Page text:
* begin *

Some quick reading material, should you feel like following the bouncing ball and singing along:
My original post (“Why Your Self-Published Book May Suck A Bag Of Dicks“). Peruse comments.
The Kindle Boards topic (scroll down a few messages). Thanks to Lee Goldberg for mentioning me there and also at his own site — in fact, Lee has his own post (“Knee-Jerk Defensiveness“) worth looking at.
I was also interviewed yesterday about self-publishing. Spinetingler Magazine has the juice.
And here is a video of a puppy taking a bath in slow motion.
We all caught up?
Good.
I figure instead of hopping around the forums and comment threads and pollinating them with my opinion-dust, I’d just hunker down here and rattle off some further thoughts and responses. The blog post is generating a lot of discussion — some interesting, some curious, some downright mystifying. Seems then that the blog is a good place to hash it out. Plus, I need a blog post for today. The blog, it hungers. It hungers. If I don’t feed it fresh content daily, it gets bitey. I already lost a ring-finger when I missed a day of posting. I shall not sacrifice any more of my digits — with this beast, it’s a total policy of appeasement.
Let’s slap on some hip waders and ease into the swamp.

* end *

(Entries for locating words and elements)

* begin *

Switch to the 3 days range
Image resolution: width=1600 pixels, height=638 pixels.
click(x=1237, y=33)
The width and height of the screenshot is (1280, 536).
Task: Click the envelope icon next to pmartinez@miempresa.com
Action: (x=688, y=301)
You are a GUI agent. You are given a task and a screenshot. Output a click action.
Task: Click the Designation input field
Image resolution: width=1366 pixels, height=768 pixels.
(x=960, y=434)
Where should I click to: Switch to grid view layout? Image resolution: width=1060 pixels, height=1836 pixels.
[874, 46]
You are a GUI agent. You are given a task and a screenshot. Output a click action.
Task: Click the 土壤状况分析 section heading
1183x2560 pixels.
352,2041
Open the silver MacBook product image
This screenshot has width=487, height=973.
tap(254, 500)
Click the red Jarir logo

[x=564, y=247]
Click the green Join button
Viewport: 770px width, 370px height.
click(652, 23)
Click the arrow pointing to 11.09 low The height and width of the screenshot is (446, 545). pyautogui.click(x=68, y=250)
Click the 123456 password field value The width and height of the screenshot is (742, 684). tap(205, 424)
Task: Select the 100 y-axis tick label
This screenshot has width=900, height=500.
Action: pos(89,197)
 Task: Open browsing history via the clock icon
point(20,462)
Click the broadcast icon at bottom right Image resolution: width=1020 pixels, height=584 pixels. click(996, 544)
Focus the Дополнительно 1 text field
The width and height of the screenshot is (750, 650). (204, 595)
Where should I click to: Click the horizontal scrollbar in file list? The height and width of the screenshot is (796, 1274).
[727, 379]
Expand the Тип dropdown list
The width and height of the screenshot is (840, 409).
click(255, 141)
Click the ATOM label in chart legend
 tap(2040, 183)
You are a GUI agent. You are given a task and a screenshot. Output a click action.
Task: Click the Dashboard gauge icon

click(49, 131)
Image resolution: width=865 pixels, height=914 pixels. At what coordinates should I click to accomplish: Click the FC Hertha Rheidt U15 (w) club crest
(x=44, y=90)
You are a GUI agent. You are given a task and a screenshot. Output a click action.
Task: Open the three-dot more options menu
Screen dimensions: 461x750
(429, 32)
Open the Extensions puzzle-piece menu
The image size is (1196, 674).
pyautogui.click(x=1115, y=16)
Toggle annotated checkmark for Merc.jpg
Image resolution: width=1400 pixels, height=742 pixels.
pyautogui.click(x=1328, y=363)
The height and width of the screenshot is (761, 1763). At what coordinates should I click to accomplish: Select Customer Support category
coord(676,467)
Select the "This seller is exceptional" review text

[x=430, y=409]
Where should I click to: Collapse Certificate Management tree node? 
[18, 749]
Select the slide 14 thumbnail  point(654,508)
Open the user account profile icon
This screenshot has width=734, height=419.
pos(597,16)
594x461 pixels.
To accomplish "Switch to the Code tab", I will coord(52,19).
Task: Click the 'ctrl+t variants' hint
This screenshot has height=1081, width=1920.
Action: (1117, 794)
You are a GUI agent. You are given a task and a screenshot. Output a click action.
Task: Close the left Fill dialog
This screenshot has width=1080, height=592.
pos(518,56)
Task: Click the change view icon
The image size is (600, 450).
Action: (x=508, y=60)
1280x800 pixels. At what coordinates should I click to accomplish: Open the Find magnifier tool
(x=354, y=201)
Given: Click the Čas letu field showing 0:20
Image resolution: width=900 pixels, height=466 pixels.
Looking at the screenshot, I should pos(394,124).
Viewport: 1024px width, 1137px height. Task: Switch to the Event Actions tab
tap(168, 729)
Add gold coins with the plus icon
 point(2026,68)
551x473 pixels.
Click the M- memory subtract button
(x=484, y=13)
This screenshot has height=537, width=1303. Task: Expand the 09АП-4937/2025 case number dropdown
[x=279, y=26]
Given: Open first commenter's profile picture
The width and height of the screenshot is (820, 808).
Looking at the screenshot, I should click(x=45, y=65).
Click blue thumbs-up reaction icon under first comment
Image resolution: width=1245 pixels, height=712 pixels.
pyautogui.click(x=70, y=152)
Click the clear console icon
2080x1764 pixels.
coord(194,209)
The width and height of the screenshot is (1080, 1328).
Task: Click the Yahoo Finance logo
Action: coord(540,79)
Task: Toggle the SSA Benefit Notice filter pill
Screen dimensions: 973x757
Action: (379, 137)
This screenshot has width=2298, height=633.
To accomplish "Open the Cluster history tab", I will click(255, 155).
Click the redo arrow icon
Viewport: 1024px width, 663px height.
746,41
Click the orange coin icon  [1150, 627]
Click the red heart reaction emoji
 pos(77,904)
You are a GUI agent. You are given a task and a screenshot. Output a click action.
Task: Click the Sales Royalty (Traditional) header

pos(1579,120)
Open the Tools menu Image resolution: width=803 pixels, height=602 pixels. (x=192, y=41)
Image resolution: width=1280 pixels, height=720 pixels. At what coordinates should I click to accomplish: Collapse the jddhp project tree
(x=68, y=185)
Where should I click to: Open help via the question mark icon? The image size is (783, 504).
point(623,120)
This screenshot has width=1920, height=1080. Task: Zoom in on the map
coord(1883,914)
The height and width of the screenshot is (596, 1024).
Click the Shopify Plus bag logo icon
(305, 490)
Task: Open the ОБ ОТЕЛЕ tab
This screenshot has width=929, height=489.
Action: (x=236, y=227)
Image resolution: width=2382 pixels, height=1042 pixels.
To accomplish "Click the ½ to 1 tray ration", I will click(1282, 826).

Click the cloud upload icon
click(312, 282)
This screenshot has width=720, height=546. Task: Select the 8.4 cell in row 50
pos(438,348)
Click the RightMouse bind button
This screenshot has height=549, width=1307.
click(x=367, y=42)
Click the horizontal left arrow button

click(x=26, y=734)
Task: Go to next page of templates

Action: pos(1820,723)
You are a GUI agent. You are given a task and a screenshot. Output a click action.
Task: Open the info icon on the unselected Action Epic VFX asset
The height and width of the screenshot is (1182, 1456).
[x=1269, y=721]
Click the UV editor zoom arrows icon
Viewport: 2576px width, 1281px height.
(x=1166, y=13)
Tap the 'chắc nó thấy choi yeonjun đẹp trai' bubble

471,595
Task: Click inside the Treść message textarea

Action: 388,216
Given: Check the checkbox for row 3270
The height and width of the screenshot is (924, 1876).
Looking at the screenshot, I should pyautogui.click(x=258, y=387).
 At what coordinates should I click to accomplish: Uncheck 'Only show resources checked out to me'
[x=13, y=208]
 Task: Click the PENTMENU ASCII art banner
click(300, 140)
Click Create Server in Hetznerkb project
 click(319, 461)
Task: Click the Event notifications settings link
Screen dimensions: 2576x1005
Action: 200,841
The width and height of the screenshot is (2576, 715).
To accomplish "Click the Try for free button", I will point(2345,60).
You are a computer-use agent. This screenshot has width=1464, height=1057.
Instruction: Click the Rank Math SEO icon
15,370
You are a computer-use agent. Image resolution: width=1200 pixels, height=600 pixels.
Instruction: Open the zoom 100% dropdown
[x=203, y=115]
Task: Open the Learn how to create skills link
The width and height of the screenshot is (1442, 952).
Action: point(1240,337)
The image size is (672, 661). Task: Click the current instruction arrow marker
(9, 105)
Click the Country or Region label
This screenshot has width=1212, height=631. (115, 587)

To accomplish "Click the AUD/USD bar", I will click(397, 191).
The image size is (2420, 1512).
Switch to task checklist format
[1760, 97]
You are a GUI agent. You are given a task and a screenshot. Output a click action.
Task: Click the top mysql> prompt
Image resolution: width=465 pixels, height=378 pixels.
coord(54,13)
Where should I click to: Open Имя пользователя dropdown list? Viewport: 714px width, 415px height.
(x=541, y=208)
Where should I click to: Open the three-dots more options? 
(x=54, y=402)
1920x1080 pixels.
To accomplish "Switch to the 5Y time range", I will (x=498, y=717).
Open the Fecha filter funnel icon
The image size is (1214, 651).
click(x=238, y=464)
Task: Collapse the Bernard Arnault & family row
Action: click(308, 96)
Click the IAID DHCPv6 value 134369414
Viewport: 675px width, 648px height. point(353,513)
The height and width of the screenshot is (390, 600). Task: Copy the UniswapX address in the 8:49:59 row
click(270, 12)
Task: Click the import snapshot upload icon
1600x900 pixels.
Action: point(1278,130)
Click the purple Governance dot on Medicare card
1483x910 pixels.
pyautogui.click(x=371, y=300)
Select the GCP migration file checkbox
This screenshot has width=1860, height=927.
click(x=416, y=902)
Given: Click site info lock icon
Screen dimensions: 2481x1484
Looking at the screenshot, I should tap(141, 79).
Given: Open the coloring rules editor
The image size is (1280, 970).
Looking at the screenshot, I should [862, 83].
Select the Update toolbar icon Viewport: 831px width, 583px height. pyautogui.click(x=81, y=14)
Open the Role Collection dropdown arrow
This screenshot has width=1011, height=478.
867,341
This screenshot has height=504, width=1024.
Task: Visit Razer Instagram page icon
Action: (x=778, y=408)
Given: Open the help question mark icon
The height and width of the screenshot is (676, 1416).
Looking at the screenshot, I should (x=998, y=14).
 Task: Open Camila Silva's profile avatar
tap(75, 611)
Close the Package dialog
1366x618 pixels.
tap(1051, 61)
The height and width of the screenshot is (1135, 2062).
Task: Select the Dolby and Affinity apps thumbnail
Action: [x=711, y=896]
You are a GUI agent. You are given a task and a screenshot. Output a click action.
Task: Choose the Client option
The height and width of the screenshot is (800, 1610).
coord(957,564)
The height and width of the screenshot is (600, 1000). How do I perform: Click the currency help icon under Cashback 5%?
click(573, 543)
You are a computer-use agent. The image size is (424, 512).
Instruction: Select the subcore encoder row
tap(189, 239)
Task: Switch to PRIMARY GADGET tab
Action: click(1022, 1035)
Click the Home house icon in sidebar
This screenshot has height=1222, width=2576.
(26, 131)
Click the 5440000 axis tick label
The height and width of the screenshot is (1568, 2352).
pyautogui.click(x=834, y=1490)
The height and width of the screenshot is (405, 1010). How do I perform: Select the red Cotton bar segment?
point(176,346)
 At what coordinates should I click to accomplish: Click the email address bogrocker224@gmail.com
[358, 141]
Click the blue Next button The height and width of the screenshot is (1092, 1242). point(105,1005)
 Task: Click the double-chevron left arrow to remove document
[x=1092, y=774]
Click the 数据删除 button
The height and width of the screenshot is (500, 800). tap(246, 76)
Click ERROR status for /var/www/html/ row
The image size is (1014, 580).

* end *

What you should do: Reproduce the self-publishing post word for word from "Some quick reading" to "all caught up?". These rows were drawn from a separate source.

Problem solution:
Some quick reading material, should you feel like following the bouncing ball and singing along:
My original post (“Why Your Self-Published Book May Suck A Bag Of Dicks“). Peruse comments.
The Kindle Boards topic (scroll down a few messages). Thanks to Lee Goldberg for mentioning me there and also at his own site — in fact, Lee has his own post (“Knee-Jerk Defensiveness“) worth looking at.
I was also interviewed yesterday about self-publishing. Spinetingler Magazine has the juice.
And here is a video of a puppy taking a bath in slow motion.
We all caught up?